Desde la muerte de Perón, el justicialismo adoptó decenas de caras: todas distintas, todas peronistas. Comenzaron montoneros y metalúrgicos, dirimiendo su interna a los tiros. Los métodos violentos y un evidente triunfalismo sobre el favor popular le impidieron al PJ ganar las elecciones de 1983. La derrota, durísima, permitió el ascenso de un grupo de jóvenes, encabezados por Antonio Cafiero, que se hicieron llamar la Renovación Peronista y que dominó la interna partidaria (Cafiero fue elegido gobernador de la provincia de Buenos Aires en 1987) hasta la sorprendente victoria en las internas presidenciales de Carlos Menem, un año más tarde.

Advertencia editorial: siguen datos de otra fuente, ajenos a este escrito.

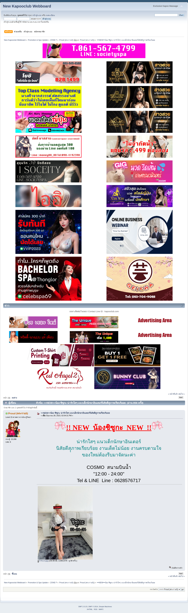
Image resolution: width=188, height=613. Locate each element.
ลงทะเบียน (50, 15)
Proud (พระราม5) (87, 40)
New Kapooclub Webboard (27, 6)
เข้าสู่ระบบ (37, 15)
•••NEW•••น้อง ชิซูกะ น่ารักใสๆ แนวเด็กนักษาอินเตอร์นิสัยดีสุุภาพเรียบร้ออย (75, 413)
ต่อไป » (182, 394)
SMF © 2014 (93, 606)
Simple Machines (105, 606)
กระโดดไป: (154, 589)
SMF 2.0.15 (82, 606)
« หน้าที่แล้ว (173, 394)
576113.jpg (43, 561)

En esos años, el peronismo sufrió un terremoto ideológico: mientras algunos se incorporaron y siguieron al Gobierno, otros, como Carlos Chacho lvarez, empezaron a abandonar sus filas. Muchos peronistas insistían en que el gobierno de Menem no cumplía con el ideario peronista, pero el éxito económico de los primeros años y la cintura política del riojano contuvieron a los críticos.

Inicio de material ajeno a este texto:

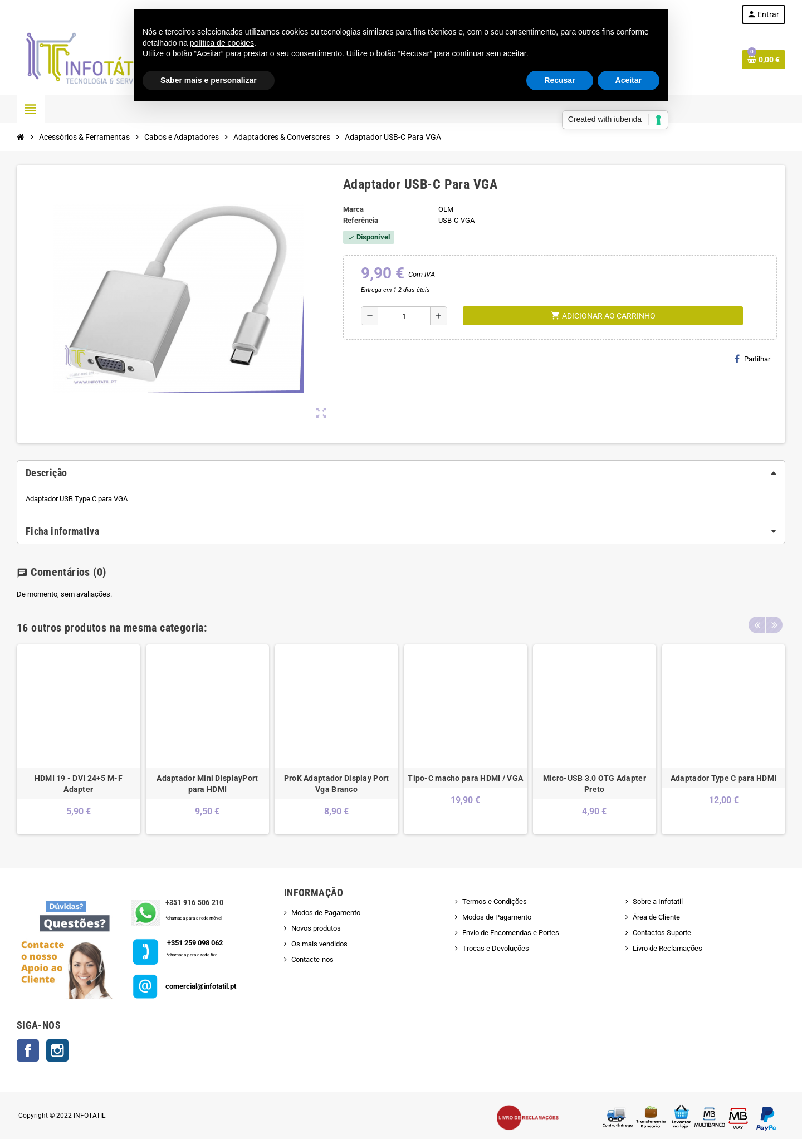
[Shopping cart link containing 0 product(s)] (763, 59)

El conflicto entre Menem y Eduardo Duhalde, sin embargo, provocó una crisis de liderazgo en el PJ que aún dura: formalmente, el gobierno partidario lo tiene la comisión designada en Parque Norte en marzo, de la que renunciaron casi todos sus cargos. El partido presentó tres candidatos presidenciales el año pasado y, quizás, presente dos listas en las legislativas del año próximo: siempre será apresurado juzgar que el fin del peronismo está cerca.